§ **Parts of the exercise**
(1) Write out the passage of the Buildkite agent thread below, beginning at the words "EDIT: As you" and stopping after "receives another job.".
(2) Write what comes next in the discussion below of Buildkite agents terminating mid-job, continuing from its last sentence.

§ **Text section**
Not often, but enough to be annoying, an agent will terminate in the middle of a job. Currently the only records we have of this are in the Buildkite job log which simply reads Exited with status -1 (agent lost).

If there are some basic debug logs we can enable that would capture what's going on here, I'd be all for it.

EDIT: As you can see from my later comments, this is really about the agent exiting non-zero from a disconnection, which triggers systemd to restart the unit - thus causing our early termination when the agent receives another job.

ohookins avatar Nov 11 '21 02:11 ohookins

@ohookins are you using the Elastic CI Stack for AWS? If so, could you share the parameters for your stack ensuring not to include any agent token value?

Do you use on-demand or spot EC2 instances?

Are your agent logs being streamed to CloudWatch? If so, could you grab a copy of the agent logs on an instance where this has happened so we can reconstruct a timeline?

keithduncan avatar Nov 11 '21 03:11 keithduncan

We're not using the elastic CI stack, although the config files we are using for systemd agent termination, and the agent settings themselves to set that up are directly taken from the elastic CI stack. It would be a large effort to migrate over unfortunately so we're continuing with our custom setup.

Currently we are using on-demand instances so we don't have any instances being taken away early - it should only be the agents themselves self-terminating.

I'll try to grab some logs from when this is happening and forward it on.

ohookins avatar Nov 11 '21 03:11 ohookins

2021-11-12 02:11:29 INFO   ip-10-10-128-133-1 All agents have been idle for 1543 seconds. Disconnecting...
2021-11-12 02:11:29 INFO   ip-10-10-128-133-1 Disconnecting...
sleeping for 10 seconds before terminating instance to allow agent logs to drain to cloudwatch...
_) \|                              \| \|  \| \|__  _   _ _\| \| __\| \| \| ___\| \|_ ___    __ _  __ _  ___ _ __ \| \|_  \| '_ \\| \| \| \| \| \|/ _` \| \|/ / \| __/ _ \  / _` \|/ _` \|/ _ \ '_ \\| __\|  \| \|_) \| \|_\| \| \| \| (_\| \|   <\| \| \|\|  __/ \| (_\| \| (_\| \|  __/ \| \| \| \|_  \|_.__/ \__,_\|_\|_\|\__,_\|_\|\_\_\|\__\___\|  \__,_\|\__, \|\___\|_\| \|_\|\__\|                                                 __/ \| https://buildkite.com/agent                    \|___/
2021-11-12 01:45:37 NOTICE Starting buildkite-agent v3.33.3 with PID: 1681

Actually the logs suggest that the sleep of 10 seconds is too long, and the systemd unit for buildkite-agent is restarting the service after the configured value of 5 seconds, which means the instance is scheduled for shutdown but technically buildkite-agent restarts and starts accepting new jobs.

§ **Given material**
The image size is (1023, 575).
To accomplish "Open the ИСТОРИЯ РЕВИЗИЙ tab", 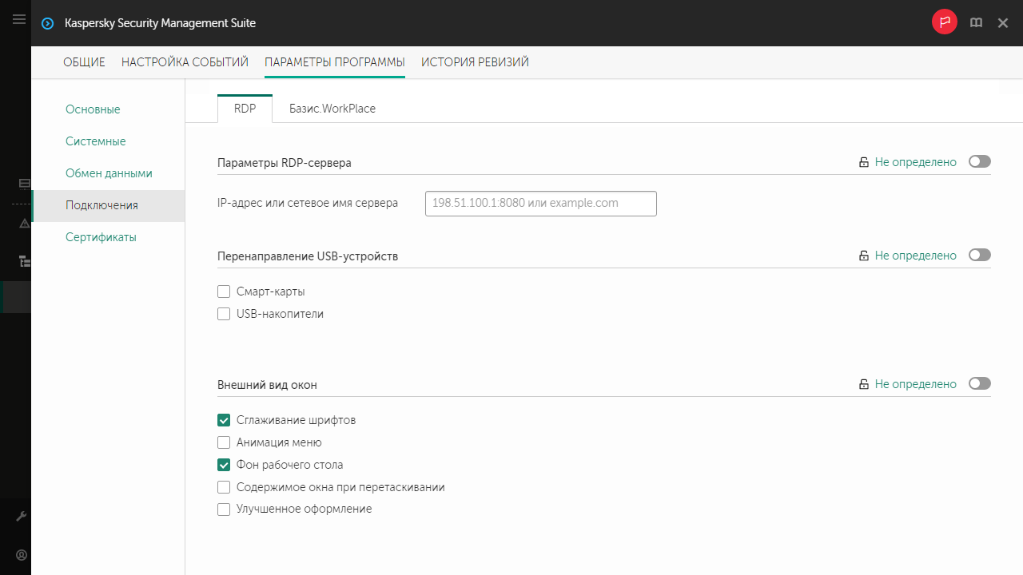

§ **Answers per task**
(1)
EDIT: As you can see from my later comments, this is really about the agent exiting non-zero from a disconnection, which triggers systemd to restart the unit - thus causing our early termination when the agent receives another job.

(2)
I'm going to tune this in our environment (the values are based on the Elastic CI Stack scripts, as we just copied them to our deployment) and see if that fixes it. Looking at this, it seems unlikely to be a bug in the agent itself but more likely in the Elastic CI Stack scripts ,so I'll close this issue.

ohookins avatar Nov 12 '21 02:11 ohookins

OK, have tracked down the issue a bit closer. I'm wondering whether this may actually be an agent fault. Here is the last bit of the log from the agent itself:

2021-11-15 00:46:16 INFO   ip-10-10-128-137-1 Process with PID: 4816 finished with Exit Status: 0, Signal: nil
2021-11-15 00:46:16 INFO   ip-10-10-128-137-1 Finished job 4ecac449-dddd-450d-90c5-0eacff494e19
2021-11-15 01:12:30 INFO   ip-10-10-128-137-1 All agents have been idle for 1567 seconds. Disconnecting...
2021-11-15 01:12:30 INFO   ip-10-10-128-137-1 Disconnecting...

Here's the log from systemd:

Nov 15 01:12:31 ip-10-10-128-137 systemd[1]: buildkite-agent.service: Control process exited, code=exited status=1
Nov 15 01:12:31 ip-10-10-128-137 systemd[1]: buildkite-agent.service: Failed with result 'exit-code'.

So it actually does seem like the agent inconsistently exits with the correct exit code. Since the systemd unit is configured to restart on error, it restarts the agent but then the instance terminates which causes the problem of dropping jobs that have been started.

I'll enable debug in the agent and see if I get any further context on this.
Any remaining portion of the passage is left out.